### Work request 1
Answer these questions about the forum thread on trusting boat surveys:
(a) What tool did the surveyor for the boat trade use to tap on the hull and deck?
(b) What device did halyardz carry to the survey?
(c) What coatings were on the outside of the hull where the second surveyor's moisture meter showed moisture?
### Work request 2
Update the forum thread on boat surveys from "05-29-2002 06:36 PM" to "on your own.", replacing "common sense" with "good judgment".
### Work request 3
Take the forum thread on trusting boat surveys further, continuing from its final sentence.

Here is an opinion from the other side. I had placed a deposit on a new boat with my present boat as a trade, subject to a survey. The guy showed up and spent the next hour mostly tapping on the hull and deck with a rubber mallet and looking in lockers and other things. "For a 28 year old boat looks like you''ve taken good care of it" says he. Well, when the dealer called up and told me the guy had found "wet spots in the deck and one of the cockpit lockers" I flipped! Ther are no wet spots, I know because I hade rebedded all deck hardware and checked the core in several locations myself just a few years ago. There is no buckling, softspots or mushyness anywhere and I had both locker covers completely redone - i.e. they were NEW ! So, deal cancelled, no new boat and I stay with my oldie but goodie. And this "marine Surveyor" is supposed to be one of the best? B.S. ! I wonder how many other deals these "experts" have screwed up like mine ?
05-30-2002 01:16 AM
halyardz
Can you trust a survey??

Excellent advice. Perhaps the most important single source of pre-survey information for me was asking questions on the specific sailnet list of owners of the same mfg/model. At the survey I was armed with their experiences too and provided guidance to the surveyor. I also realized that not everything gets written down so I carried a portable tape recorder and did an informal Q&A with the surveyor...I''m still using that tape to remind me of things...most minor.
05-29-2002 07:18 PM
paulk
Can you trust a survey??

Like Jeff says, a surveyor is useful in pointing out what is reasonable to point out. He can''t know what isn''t apparent, and can''t know everything. I have seen a driveshaft that an owner says he purposely kept oiled to prevent rust. The surveyor thought it might indicate leaks in seals or gaskets. A surveyor we hired told us a boat we were looking had extensive, major moisture absorption problems in the core. We used common sense to question this -- if the boat''s core was so wet, why hadn''t that winter''s extremely cold freezing temperatures caused extensive delamination problems (the surveyor had found none). I got a second opinion from another surveyor. The second surveyor also had a moisture meter. When he placed it against the hull on the inside, where there was no paint, there was no moisture. When he placed it against the outside, which had bottom paint and awlgripped topsides, there was moisture. That was an expensive ($100?) ten minutes, but we''ve been happy with the boat ever since. Ask lots of questions, and try to be there to learn as much as you can when the survey is done. The surveyor always finds something.
05-29-2002 06:36 PM
Jeff_H
Can you trust a survey??

Usually you can trust a survey if you know what to expect out of it and you use a little common sense. A surveyor does not have Xray vision and can''t disassemble and examine the internals of things but a surveyor should be able to examine what can be seen and touched and smelled and make reasonable educated guesses at what is might be happening. If you do a seatrial the surveyor can take guesses at the engine condition and if the boat is the water a surveyor can evaluate how well seacocks move but maybe not if they close completely.

To a great extent using a surveyor you can only find out what is reasonable to find out. But that is often way more than you as an individual can find out on your own.

[Stored data entries]
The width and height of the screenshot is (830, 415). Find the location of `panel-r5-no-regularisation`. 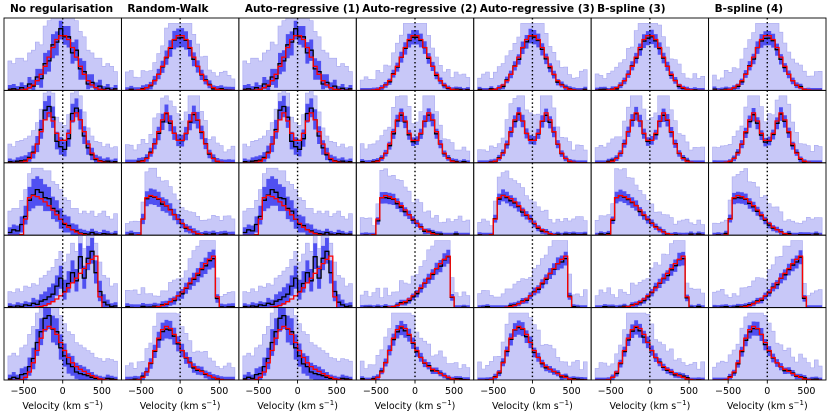

panel-r5-no-regularisation is located at coordinates (62, 344).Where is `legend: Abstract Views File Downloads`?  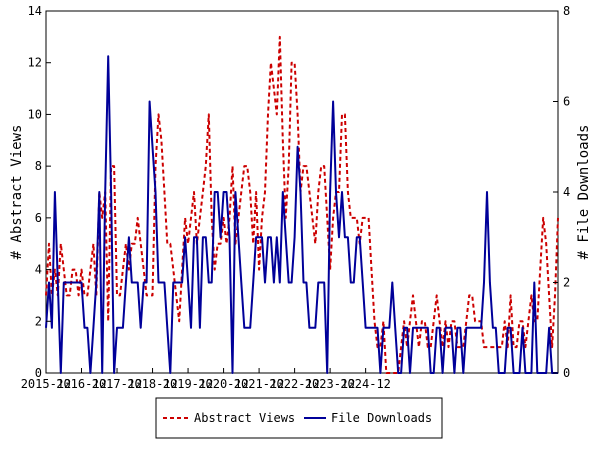 legend: Abstract Views File Downloads is located at coordinates (299, 418).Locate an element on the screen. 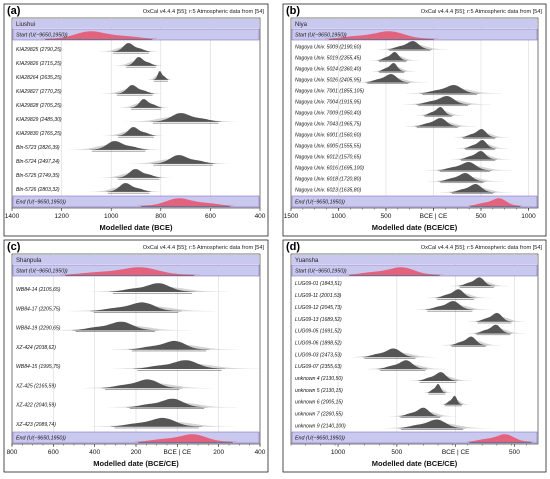  sample-label: KIA29825 (2790,25) is located at coordinates (39, 50).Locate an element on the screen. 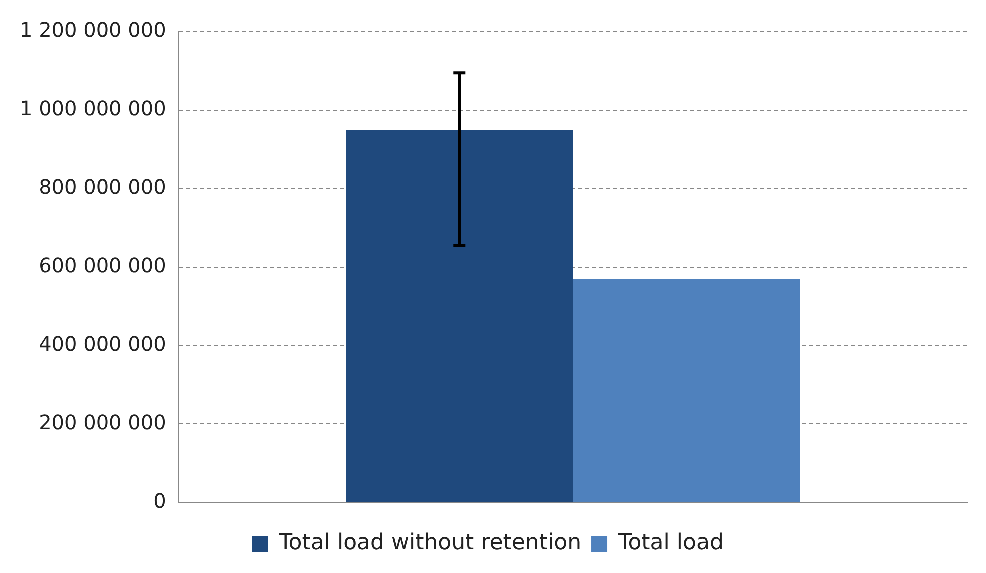 The height and width of the screenshot is (573, 986). y-tick-label: 200 000 000 is located at coordinates (102, 422). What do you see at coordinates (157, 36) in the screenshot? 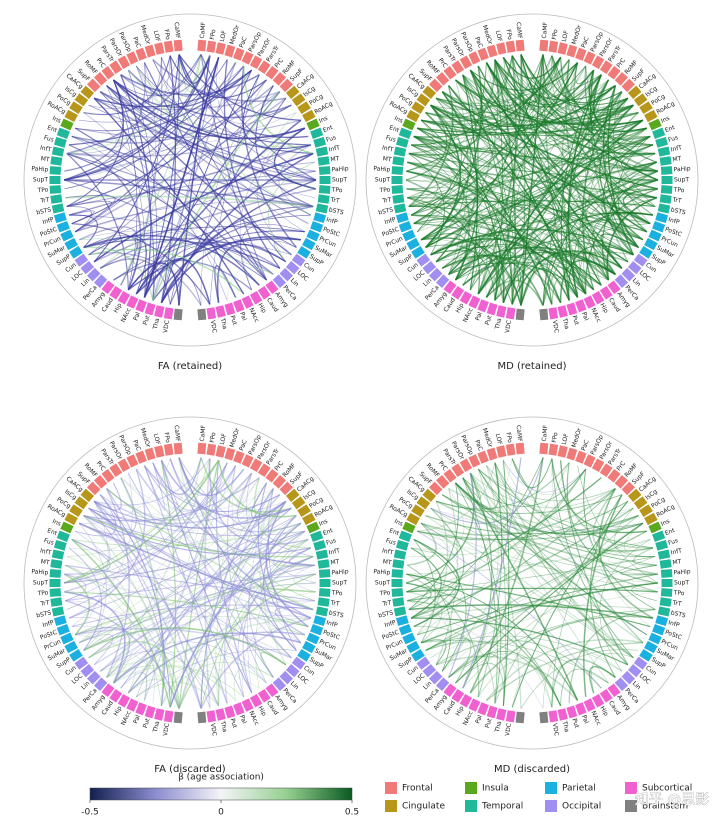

### Answer 1
(a) A rubber mallet.
(b) A portable tape recorder.
(c) Bottom paint and awlgripped topsides.

### Answer 2
05-29-2002 06:36 PM
Jeff_H
Can you trust a survey??

Usually you can trust a survey if you know what to expect out of it and you use a little good judgment. A surveyor does not have Xray vision and can''t disassemble and examine the internals of things but a surveyor should be able to examine what can be seen and touched and smelled and make reasonable educated guesses at what is might be happening. If you do a seatrial the surveyor can take guesses at the engine condition and if the boat is the water a surveyor can evaluate how well seacocks move but maybe not if they close completely.

To a great extent using a surveyor you can only find out what is reasonable to find out. But that is often way more than you as an individual can find out on your own.

### Answer 3
Jeff
05-29-2002 04:46 PM
wannasail
Can you trust a survey??

Just purchased my boat and used a surveyor out of Annapolis, MD.
Since this is my first boat and with limited knowledge on what to expect from a surveyor I got info. off this site from other boaters out there and proceeded from there.
I contacted several surveyors and had them explain to me what their servicers consisted of.
I then picked who I thought was the best from those spoken to and went from there crossing my fingers. I also spoke in depth with my broker who had recommended several. I didn''t opt for any he recommended due to the fact that he was selling the boat and I felt they might be partial to him. When I gave him the name of the person(company) I was thinking of he said they were good.
I got what I paid for and felt quite satisfied in the results.
If your on the east coast and within a reasonable distance from Annapolis, MD and want the surveyors name and contact info. send me an "e" mail
Ray
05-29-2002 01:34 PM
hamiam
Can you trust a survey??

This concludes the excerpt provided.